Bien plus qu’un métier, la réalisation est un prisme à travers lequel elle perçoit l’univers qui l’entoure. Néanmoins, Marianne, qui est membre de Réalisatrices équitables, considère que tout n’est pas gagné pour les femmes qui mènent des projets artistiques.

Marianne Farley a imaginé la prémisse d’Au nord d’Albany à la suite d’une interminable panne de voiture survenue aux États-Unis alors qu’elle était seule avec ses deux garçons. 

En rebondissant sur l’angoisse engendrée par cet incident, elle a braqué les projecteurs sur une mère et sa fille, dont les personnalités semblent aussi complexes que leur relation.

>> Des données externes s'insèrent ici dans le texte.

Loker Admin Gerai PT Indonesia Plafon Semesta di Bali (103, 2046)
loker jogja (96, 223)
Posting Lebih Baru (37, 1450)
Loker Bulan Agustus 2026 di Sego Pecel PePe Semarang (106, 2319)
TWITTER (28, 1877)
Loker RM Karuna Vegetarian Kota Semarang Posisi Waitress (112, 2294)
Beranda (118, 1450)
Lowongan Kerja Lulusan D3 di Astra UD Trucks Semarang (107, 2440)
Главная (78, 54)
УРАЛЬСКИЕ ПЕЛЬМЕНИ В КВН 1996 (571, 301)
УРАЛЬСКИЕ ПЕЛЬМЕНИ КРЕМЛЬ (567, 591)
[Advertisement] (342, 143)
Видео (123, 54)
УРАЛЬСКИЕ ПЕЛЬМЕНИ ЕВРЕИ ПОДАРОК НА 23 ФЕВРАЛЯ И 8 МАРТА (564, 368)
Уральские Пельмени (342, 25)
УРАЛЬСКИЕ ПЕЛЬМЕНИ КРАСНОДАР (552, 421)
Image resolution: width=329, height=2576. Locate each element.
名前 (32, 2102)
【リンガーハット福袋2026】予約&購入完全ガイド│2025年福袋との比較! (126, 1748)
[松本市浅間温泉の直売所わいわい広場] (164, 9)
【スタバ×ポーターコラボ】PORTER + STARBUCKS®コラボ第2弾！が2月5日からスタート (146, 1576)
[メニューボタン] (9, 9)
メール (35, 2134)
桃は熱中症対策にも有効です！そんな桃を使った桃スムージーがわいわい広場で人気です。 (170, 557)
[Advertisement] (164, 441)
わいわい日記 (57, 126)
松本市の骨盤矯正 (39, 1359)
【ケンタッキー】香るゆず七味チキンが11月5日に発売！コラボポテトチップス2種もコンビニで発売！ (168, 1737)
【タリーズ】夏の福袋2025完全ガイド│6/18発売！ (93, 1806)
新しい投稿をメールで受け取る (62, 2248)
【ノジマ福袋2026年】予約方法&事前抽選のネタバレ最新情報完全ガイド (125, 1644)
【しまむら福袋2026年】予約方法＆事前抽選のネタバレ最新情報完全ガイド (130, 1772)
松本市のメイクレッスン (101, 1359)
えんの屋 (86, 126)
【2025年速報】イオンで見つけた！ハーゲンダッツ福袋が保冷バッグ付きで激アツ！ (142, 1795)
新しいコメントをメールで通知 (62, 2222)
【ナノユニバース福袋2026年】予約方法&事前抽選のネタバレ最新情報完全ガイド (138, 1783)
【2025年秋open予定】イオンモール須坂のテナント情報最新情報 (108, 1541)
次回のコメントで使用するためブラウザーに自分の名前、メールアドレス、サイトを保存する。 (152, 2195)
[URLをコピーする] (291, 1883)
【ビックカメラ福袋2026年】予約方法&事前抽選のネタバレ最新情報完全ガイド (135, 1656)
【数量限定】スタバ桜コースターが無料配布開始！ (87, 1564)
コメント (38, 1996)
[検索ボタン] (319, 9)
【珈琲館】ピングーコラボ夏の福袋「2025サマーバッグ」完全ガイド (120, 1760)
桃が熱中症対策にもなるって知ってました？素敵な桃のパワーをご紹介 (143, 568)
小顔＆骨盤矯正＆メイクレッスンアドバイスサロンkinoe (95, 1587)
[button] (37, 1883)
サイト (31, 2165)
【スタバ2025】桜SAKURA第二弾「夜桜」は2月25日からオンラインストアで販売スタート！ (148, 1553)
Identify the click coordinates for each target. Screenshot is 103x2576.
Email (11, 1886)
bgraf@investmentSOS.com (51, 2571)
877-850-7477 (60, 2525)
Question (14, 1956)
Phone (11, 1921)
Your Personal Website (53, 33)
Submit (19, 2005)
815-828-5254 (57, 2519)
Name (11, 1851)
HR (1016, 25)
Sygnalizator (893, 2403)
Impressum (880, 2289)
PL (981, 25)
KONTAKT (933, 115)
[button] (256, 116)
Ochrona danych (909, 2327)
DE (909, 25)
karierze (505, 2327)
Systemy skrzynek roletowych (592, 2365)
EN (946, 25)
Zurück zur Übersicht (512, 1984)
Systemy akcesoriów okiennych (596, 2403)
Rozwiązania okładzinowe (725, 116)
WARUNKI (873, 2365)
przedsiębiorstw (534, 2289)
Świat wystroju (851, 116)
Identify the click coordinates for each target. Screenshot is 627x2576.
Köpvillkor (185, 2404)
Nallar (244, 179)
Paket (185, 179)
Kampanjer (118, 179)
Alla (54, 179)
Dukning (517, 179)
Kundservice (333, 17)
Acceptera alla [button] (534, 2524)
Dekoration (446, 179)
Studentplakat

«Même si on a relevé notre lot de défis lors du tournage, ç’a été un plateau de rêve. Tout le monde a fait preuve d’une grande générosité», se remémore la cinéaste, en faisant un clin d’œil à ce que la réalisatrice et actrice américaine Olivia Wilde appelle la «No Asshole Policy» [la politique du «no asshole»], une ligne de conduite officieuse qui vise à assurer l’égalité entre tous les membres d’une production cinématographique. Exit les jeux de pouvoir et les guerres d’égo. «Céline [Bonnier], en plus d’avoir un talent démesuré, est une team player incroyable. Zeneb [Blanchet], bien qu’elle soit plus jeune, a ce même genre de sensibilité. Elles ont développé une belle complicité, basée sur le partage et l’écoute mutuelle. C’était très inspirant.»

«Je tiens à faire partie de cette mouvance, qui tend à placer des personnages féminins forts à l’écran. C’est essentiel.»

Entraide intergénérationnelle contre vents et marées, obligation de faire face à soi-même, recherche de ressources dans des univers hostiles: l’œuvre de Marianne Farley est traversée par une série de thèmes qui l’habitent au plus profond de son âme.

«Ces thèmes font manifestement partie de mon inconscient, puisque c’est ce que je couche sur la page chaque fois.» Elle s’intéresse tout particulièrement au potentiel transformateur des rencontres entre les êtres humains. Pour elle, la confrontation et l’hostilité, qu’elles viennent de l’intérieur de ses personnages ou de l’extérieur, sont de formidables moteurs d’évolution. «J’ai aussi envie de parler de l’omniprésence des valeurs patriarcales et de ses puissantes répercussions sur nos vies.»

Nous quittons le café où nous nous étions donné rendez-vous. Je n’avais pas remarqué qu’autour de nous, les chaises avaient été rangées sur les tables. C’est là le talent de Marianne Farley: suspendre le temps, créer une bulle toute simple, profonde et sensible, dans laquelle on entre volontiers.